◆ What needs to be done: Your answer must be the records below, printed exactly.

Collected data entries:
- - -
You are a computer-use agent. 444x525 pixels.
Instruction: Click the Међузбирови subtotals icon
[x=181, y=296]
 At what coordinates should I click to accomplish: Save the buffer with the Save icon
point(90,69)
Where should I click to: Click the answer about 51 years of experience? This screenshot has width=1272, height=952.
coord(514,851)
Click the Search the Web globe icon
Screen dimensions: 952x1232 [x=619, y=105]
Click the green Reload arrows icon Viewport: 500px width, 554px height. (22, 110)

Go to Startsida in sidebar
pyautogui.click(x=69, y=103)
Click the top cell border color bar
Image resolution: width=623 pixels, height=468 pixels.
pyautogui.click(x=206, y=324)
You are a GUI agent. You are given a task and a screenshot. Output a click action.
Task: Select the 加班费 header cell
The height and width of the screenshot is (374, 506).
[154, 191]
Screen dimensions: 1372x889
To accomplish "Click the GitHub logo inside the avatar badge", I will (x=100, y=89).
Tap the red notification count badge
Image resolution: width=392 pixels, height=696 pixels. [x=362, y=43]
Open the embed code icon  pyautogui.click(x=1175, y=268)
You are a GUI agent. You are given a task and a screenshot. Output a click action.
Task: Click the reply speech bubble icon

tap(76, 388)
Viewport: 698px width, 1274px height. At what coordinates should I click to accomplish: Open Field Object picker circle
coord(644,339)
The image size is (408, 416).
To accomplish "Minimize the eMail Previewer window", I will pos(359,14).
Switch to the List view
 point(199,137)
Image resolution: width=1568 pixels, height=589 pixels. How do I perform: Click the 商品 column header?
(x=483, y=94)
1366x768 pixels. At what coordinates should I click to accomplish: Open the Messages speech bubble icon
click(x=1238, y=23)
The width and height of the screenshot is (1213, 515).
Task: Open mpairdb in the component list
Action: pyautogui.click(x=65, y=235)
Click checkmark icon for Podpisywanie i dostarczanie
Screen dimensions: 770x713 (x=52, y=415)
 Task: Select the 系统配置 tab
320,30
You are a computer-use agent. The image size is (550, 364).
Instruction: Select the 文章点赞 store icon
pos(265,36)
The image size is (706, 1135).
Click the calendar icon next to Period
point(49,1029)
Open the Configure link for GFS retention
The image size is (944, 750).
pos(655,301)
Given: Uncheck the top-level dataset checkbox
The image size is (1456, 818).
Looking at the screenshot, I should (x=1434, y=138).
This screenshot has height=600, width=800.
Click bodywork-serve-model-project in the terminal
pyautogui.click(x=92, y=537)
- - -
◆ Answer space:
You are a computer-use agent. 444x525 pixels.
Instruction: Click the Међузбирови subtotals icon
[x=181, y=296]
 At what coordinates should I click to accomplish: Save the buffer with the Save icon
point(90,69)
Where should I click to: Click the answer about 51 years of experience? This screenshot has width=1272, height=952.
coord(514,851)
Click the Search the Web globe icon
Screen dimensions: 952x1232 [x=619, y=105]
Click the green Reload arrows icon Viewport: 500px width, 554px height. (22, 110)

Go to Startsida in sidebar
pyautogui.click(x=69, y=103)
Click the top cell border color bar
Image resolution: width=623 pixels, height=468 pixels.
pyautogui.click(x=206, y=324)
You are a GUI agent. You are given a task and a screenshot. Output a click action.
Task: Select the 加班费 header cell
The height and width of the screenshot is (374, 506).
[154, 191]
Screen dimensions: 1372x889
To accomplish "Click the GitHub logo inside the avatar badge", I will (x=100, y=89).
Tap the red notification count badge
Image resolution: width=392 pixels, height=696 pixels. [x=362, y=43]
Open the embed code icon  pyautogui.click(x=1175, y=268)
You are a GUI agent. You are given a task and a screenshot. Output a click action.
Task: Click the reply speech bubble icon

tap(76, 388)
Viewport: 698px width, 1274px height. At what coordinates should I click to accomplish: Open Field Object picker circle
coord(644,339)
The image size is (408, 416).
To accomplish "Minimize the eMail Previewer window", I will pos(359,14).
Switch to the List view
 point(199,137)
Image resolution: width=1568 pixels, height=589 pixels. How do I perform: Click the 商品 column header?
(x=483, y=94)
1366x768 pixels. At what coordinates should I click to accomplish: Open the Messages speech bubble icon
click(x=1238, y=23)
The width and height of the screenshot is (1213, 515).
Task: Open mpairdb in the component list
Action: pyautogui.click(x=65, y=235)
Click checkmark icon for Podpisywanie i dostarczanie
Screen dimensions: 770x713 (x=52, y=415)
 Task: Select the 系统配置 tab
320,30
You are a computer-use agent. The image size is (550, 364).
Instruction: Select the 文章点赞 store icon
pos(265,36)
The image size is (706, 1135).
Click the calendar icon next to Period
point(49,1029)
Open the Configure link for GFS retention
The image size is (944, 750).
pos(655,301)
Given: Uncheck the top-level dataset checkbox
The image size is (1456, 818).
Looking at the screenshot, I should (x=1434, y=138).
This screenshot has height=600, width=800.
Click bodywork-serve-model-project in the terminal
pyautogui.click(x=92, y=537)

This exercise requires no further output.